• [原文展示]
--- --- ---

卢帕他定片在中国健康人体的药动学

Study on pharmacokinetics of rupatadine tablet in Chinese healthy volunteers

目的研究卢帕他定片在中国健康人体的药动学特征。方法以卡马西平为内标,色谱柱为inspire C18(2)(150 mm×4.6 mm,5μm),以乙腈:2 mmol·L-1乙酸铵溶液(65:35,V/V)为流动相,流速:0.8 mL·min^(-1);质谱检测卢帕他定和内标卡马西平离子对分别为m/z 416.1→282.1,237.2→194.1。36名健康受试者随机分为低、中、高3个剂量组,每组12人(男女各半),分别单次口服卢帕他定片10 mg、20 mg、40 mg,采用液相色谱-串联质谱法测定给药后不同时间点血浆中卢帕他定的浓度并计算药动学参数。结果人血浆中卢帕他定的最低定量限为0.05μg·L^(-1),在0.05～40μg·L^(-1)范围内线性关系良好,批内及批间精密度(RSD)均小于15%。主要药动学参数如下:ρ_(max)分别为(16.88±8.10)、(30.27±12.10)和(63.87±27.49)μg·L^(-1);t_(max)分别为(0.94±0.39)、(1.00±0.00)和(0.88±0.38)h;t_(1/2)分别为(11.46±3.01)、(8.42±1.65)和(9.06±2.30)h;AUC_(0-t)分别为(46.84±22.15)、(86.16±19.22)和(189.91±59.52)h·μg·L^(-1);AUC_(0-∞)分别为(50.00±23.83)、(88.53±19.49)和(196.13±60.87)h·μg·L^(-1)。结论低、中、高3个剂组中卢帕他定在人体内的AUC_(0-t),AUC_(0-∞)和ρ_(max)均与剂量呈线性关系。

--- --- ---

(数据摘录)
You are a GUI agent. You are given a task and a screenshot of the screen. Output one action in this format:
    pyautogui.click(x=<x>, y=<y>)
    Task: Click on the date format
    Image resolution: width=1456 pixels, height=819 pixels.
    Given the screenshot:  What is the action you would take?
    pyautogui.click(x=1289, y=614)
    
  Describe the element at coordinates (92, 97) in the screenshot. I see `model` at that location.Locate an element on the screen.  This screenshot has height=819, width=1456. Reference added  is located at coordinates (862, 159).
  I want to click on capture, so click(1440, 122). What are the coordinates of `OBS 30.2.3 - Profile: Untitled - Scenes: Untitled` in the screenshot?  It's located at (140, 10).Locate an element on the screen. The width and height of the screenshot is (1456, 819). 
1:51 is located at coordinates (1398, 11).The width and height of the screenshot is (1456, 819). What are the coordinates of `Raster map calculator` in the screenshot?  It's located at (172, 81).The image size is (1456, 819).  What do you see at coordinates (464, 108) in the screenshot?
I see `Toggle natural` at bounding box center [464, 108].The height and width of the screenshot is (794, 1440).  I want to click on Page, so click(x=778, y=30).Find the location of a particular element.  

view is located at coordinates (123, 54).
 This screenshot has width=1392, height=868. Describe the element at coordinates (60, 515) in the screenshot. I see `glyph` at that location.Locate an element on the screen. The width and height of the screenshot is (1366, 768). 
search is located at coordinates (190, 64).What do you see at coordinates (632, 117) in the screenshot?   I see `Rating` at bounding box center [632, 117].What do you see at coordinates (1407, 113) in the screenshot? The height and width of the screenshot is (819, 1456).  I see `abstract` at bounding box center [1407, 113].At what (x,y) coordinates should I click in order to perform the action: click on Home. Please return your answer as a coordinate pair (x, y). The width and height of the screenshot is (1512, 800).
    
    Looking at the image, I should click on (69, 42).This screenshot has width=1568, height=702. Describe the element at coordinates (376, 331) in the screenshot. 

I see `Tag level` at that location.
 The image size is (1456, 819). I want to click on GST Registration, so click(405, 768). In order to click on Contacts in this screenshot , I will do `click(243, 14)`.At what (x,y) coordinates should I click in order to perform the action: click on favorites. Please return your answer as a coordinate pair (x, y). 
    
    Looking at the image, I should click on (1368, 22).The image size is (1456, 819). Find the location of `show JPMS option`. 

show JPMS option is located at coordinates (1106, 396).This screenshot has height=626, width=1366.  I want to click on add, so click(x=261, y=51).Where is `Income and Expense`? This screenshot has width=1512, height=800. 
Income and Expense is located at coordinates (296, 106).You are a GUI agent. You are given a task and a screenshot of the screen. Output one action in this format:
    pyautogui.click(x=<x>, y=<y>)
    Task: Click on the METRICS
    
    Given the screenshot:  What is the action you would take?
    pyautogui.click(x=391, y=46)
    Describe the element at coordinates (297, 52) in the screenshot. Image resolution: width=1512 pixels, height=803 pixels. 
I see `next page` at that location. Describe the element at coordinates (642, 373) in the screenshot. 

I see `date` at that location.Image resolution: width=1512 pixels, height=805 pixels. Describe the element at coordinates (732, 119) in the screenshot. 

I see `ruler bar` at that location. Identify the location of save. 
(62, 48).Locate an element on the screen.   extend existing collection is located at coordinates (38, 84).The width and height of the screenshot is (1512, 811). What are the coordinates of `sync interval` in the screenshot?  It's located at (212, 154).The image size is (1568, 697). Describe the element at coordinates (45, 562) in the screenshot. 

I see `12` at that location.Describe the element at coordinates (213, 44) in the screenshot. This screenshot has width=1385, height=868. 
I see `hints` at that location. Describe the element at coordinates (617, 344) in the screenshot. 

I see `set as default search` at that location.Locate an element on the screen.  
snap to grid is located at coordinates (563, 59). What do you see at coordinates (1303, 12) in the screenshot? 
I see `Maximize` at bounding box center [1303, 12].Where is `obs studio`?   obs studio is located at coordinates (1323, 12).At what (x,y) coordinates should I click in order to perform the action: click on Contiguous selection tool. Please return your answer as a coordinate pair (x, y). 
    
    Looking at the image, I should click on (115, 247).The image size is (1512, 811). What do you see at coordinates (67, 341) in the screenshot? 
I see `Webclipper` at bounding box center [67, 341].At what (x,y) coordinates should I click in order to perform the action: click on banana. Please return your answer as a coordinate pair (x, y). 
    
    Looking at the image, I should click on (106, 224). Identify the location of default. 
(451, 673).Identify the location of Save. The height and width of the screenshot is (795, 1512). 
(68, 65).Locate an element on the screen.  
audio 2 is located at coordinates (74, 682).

--- --- ---

• [任务要求] 将上文卢帕他定片药动学研究的全文一字不差地抄写出来。

• [参考答案]
卢帕他定片在中国健康人体的药动学

Study on pharmacokinetics of rupatadine tablet in Chinese healthy volunteers

目的研究卢帕他定片在中国健康人体的药动学特征。方法以卡马西平为内标,色谱柱为inspire C18(2)(150 mm×4.6 mm,5μm),以乙腈:2 mmol·L-1乙酸铵溶液(65:35,V/V)为流动相,流速:0.8 mL·min^(-1);质谱检测卢帕他定和内标卡马西平离子对分别为m/z 416.1→282.1,237.2→194.1。36名健康受试者随机分为低、中、高3个剂量组,每组12人(男女各半),分别单次口服卢帕他定片10 mg、20 mg、40 mg,采用液相色谱-串联质谱法测定给药后不同时间点血浆中卢帕他定的浓度并计算药动学参数。结果人血浆中卢帕他定的最低定量限为0.05μg·L^(-1),在0.05～40μg·L^(-1)范围内线性关系良好,批内及批间精密度(RSD)均小于15%。主要药动学参数如下:ρ_(max)分别为(16.88±8.10)、(30.27±12.10)和(63.87±27.49)μg·L^(-1);t_(max)分别为(0.94±0.39)、(1.00±0.00)和(0.88±0.38)h;t_(1/2)分别为(11.46±3.01)、(8.42±1.65)和(9.06±2.30)h;AUC_(0-t)分别为(46.84±22.15)、(86.16±19.22)和(189.91±59.52)h·μg·L^(-1);AUC_(0-∞)分别为(50.00±23.83)、(88.53±19.49)和(196.13±60.87)h·μg·L^(-1)。结论低、中、高3个剂组中卢帕他定在人体内的AUC_(0-t),AUC_(0-∞)和ρ_(max)均与剂量呈线性关系。